● **Exercise details**
Transcribe the records underneath word for word, and leave no line out.

Start of Source data

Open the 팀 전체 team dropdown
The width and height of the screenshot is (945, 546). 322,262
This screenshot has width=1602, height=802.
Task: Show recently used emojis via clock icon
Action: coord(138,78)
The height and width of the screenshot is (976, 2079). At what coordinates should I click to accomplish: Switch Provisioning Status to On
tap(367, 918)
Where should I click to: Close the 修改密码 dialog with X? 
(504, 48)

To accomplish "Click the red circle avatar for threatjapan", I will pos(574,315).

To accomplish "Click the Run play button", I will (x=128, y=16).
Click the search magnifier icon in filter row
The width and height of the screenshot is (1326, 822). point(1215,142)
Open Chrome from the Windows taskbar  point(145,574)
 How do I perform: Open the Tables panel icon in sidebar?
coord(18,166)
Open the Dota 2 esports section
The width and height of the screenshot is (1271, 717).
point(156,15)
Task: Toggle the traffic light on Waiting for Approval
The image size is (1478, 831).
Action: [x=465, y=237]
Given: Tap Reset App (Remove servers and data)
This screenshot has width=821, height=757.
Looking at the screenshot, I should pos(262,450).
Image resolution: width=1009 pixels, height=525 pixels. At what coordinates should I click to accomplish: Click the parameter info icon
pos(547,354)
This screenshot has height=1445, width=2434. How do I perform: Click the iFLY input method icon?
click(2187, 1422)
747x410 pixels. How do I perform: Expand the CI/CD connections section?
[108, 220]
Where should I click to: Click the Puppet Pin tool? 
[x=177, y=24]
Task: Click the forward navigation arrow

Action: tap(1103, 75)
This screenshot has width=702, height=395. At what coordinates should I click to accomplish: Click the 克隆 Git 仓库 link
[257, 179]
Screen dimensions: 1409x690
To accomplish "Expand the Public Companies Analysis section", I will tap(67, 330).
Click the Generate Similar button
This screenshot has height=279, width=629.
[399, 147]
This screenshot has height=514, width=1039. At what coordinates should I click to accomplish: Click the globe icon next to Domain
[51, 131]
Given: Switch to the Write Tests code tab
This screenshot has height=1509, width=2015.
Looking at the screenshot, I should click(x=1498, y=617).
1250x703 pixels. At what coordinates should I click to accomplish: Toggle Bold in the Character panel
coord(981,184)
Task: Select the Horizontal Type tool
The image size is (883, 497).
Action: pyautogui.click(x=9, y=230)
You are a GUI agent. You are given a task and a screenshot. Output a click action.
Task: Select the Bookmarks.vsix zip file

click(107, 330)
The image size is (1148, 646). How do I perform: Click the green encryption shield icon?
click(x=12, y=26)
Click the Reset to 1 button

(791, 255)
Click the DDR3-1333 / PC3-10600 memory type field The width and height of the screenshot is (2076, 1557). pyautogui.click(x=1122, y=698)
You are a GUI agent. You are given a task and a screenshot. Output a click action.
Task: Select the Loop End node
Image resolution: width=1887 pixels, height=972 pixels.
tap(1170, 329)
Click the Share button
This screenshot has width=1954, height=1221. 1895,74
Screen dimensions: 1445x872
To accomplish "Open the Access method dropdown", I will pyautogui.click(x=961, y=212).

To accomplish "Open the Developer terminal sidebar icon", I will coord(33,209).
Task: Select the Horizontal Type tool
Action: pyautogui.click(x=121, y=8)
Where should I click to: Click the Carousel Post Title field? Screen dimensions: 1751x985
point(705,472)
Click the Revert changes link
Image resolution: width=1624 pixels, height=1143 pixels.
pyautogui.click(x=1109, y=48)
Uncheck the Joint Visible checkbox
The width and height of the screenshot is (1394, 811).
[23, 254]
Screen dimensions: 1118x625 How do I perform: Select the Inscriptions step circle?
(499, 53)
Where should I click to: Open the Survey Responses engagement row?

End of Source data

● **Solution to this task**
Open the 팀 전체 team dropdown
The width and height of the screenshot is (945, 546). 322,262
This screenshot has width=1602, height=802.
Task: Show recently used emojis via clock icon
Action: coord(138,78)
The height and width of the screenshot is (976, 2079). At what coordinates should I click to accomplish: Switch Provisioning Status to On
tap(367, 918)
Where should I click to: Close the 修改密码 dialog with X? 
(504, 48)

To accomplish "Click the red circle avatar for threatjapan", I will pos(574,315).

To accomplish "Click the Run play button", I will (x=128, y=16).
Click the search magnifier icon in filter row
The width and height of the screenshot is (1326, 822). point(1215,142)
Open Chrome from the Windows taskbar  point(145,574)
 How do I perform: Open the Tables panel icon in sidebar?
coord(18,166)
Open the Dota 2 esports section
The width and height of the screenshot is (1271, 717).
point(156,15)
Task: Toggle the traffic light on Waiting for Approval
The image size is (1478, 831).
Action: [x=465, y=237]
Given: Tap Reset App (Remove servers and data)
This screenshot has width=821, height=757.
Looking at the screenshot, I should pos(262,450).
Image resolution: width=1009 pixels, height=525 pixels. At what coordinates should I click to accomplish: Click the parameter info icon
pos(547,354)
This screenshot has height=1445, width=2434. How do I perform: Click the iFLY input method icon?
click(2187, 1422)
747x410 pixels. How do I perform: Expand the CI/CD connections section?
[108, 220]
Where should I click to: Click the Puppet Pin tool? 
[x=177, y=24]
Task: Click the forward navigation arrow

Action: tap(1103, 75)
This screenshot has width=702, height=395. At what coordinates should I click to accomplish: Click the 克隆 Git 仓库 link
[257, 179]
Screen dimensions: 1409x690
To accomplish "Expand the Public Companies Analysis section", I will tap(67, 330).
Click the Generate Similar button
This screenshot has height=279, width=629.
[399, 147]
This screenshot has height=514, width=1039. At what coordinates should I click to accomplish: Click the globe icon next to Domain
[51, 131]
Given: Switch to the Write Tests code tab
This screenshot has height=1509, width=2015.
Looking at the screenshot, I should click(x=1498, y=617).
1250x703 pixels. At what coordinates should I click to accomplish: Toggle Bold in the Character panel
coord(981,184)
Task: Select the Horizontal Type tool
The image size is (883, 497).
Action: pyautogui.click(x=9, y=230)
You are a GUI agent. You are given a task and a screenshot. Output a click action.
Task: Select the Bookmarks.vsix zip file

click(107, 330)
The image size is (1148, 646). How do I perform: Click the green encryption shield icon?
click(x=12, y=26)
Click the Reset to 1 button

(791, 255)
Click the DDR3-1333 / PC3-10600 memory type field The width and height of the screenshot is (2076, 1557). pyautogui.click(x=1122, y=698)
You are a GUI agent. You are given a task and a screenshot. Output a click action.
Task: Select the Loop End node
Image resolution: width=1887 pixels, height=972 pixels.
tap(1170, 329)
Click the Share button
This screenshot has width=1954, height=1221. 1895,74
Screen dimensions: 1445x872
To accomplish "Open the Access method dropdown", I will pyautogui.click(x=961, y=212).

To accomplish "Open the Developer terminal sidebar icon", I will coord(33,209).
Task: Select the Horizontal Type tool
Action: pyautogui.click(x=121, y=8)
Where should I click to: Click the Carousel Post Title field? Screen dimensions: 1751x985
point(705,472)
Click the Revert changes link
Image resolution: width=1624 pixels, height=1143 pixels.
pyautogui.click(x=1109, y=48)
Uncheck the Joint Visible checkbox
The width and height of the screenshot is (1394, 811).
[23, 254]
Screen dimensions: 1118x625 How do I perform: Select the Inscriptions step circle?
(499, 53)
Where should I click to: Open the Survey Responses engagement row?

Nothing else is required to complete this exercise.